Dataset entries:

■ ■ ■ ■

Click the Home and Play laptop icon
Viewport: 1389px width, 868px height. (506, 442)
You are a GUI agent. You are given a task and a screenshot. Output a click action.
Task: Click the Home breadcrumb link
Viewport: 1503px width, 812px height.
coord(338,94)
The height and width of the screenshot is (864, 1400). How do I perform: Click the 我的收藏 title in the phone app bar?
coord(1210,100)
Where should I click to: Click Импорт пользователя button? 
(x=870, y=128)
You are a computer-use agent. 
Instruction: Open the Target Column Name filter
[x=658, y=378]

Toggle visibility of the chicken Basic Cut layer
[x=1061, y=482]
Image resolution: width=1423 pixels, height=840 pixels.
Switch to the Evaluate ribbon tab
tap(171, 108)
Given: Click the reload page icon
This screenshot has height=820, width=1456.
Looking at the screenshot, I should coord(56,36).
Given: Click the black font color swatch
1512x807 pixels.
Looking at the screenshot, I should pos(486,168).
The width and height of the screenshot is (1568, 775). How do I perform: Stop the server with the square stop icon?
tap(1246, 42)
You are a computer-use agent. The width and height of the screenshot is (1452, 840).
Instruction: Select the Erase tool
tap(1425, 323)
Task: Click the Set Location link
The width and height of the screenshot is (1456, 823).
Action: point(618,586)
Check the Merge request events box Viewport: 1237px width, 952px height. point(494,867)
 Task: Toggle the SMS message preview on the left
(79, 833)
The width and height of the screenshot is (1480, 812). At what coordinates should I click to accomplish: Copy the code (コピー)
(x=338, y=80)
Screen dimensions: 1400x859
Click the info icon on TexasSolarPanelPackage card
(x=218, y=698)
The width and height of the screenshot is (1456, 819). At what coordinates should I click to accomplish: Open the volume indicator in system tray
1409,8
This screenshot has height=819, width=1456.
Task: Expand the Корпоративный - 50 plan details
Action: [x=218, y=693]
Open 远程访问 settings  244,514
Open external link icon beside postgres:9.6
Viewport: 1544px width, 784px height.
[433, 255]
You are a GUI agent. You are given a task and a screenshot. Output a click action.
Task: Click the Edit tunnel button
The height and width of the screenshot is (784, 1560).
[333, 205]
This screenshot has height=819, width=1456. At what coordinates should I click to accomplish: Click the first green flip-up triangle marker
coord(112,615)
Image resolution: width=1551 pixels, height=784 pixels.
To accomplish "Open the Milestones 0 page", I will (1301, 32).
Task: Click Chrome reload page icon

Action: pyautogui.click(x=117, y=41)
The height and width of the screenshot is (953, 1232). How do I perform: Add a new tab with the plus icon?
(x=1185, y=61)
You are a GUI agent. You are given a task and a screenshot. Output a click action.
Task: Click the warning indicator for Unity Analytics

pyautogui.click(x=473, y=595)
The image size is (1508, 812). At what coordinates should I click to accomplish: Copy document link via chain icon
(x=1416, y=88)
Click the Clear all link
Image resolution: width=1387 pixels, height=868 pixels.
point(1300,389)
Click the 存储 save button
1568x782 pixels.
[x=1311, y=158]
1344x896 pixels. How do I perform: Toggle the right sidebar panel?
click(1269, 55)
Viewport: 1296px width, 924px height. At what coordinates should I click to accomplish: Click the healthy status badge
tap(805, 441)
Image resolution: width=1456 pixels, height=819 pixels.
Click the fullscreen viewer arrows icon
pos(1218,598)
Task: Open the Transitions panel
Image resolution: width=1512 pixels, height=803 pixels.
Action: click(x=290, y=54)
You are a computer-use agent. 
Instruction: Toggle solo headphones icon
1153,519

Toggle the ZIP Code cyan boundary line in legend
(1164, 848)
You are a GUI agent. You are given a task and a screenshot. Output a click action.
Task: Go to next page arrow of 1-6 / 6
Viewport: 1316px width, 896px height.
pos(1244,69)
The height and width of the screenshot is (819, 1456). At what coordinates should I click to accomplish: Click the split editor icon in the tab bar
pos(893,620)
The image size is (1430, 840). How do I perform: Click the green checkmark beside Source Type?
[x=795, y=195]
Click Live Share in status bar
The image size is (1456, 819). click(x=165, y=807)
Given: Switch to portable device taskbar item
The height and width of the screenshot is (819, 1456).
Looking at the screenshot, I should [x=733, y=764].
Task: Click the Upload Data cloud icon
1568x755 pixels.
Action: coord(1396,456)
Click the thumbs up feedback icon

■ ■ ■ ■

### [What you are asked to do]
Starting at the line that contains "The image size is (1430, 840).", copy every line down to the last line of the records above, exactly as written.

### [Solved exercise]
The image size is (1430, 840). How do I perform: Click the green checkmark beside Source Type?
[x=795, y=195]
Click Live Share in status bar
The image size is (1456, 819). click(x=165, y=807)
Given: Switch to portable device taskbar item
The height and width of the screenshot is (819, 1456).
Looking at the screenshot, I should [x=733, y=764].
Task: Click the Upload Data cloud icon
1568x755 pixels.
Action: coord(1396,456)
Click the thumbs up feedback icon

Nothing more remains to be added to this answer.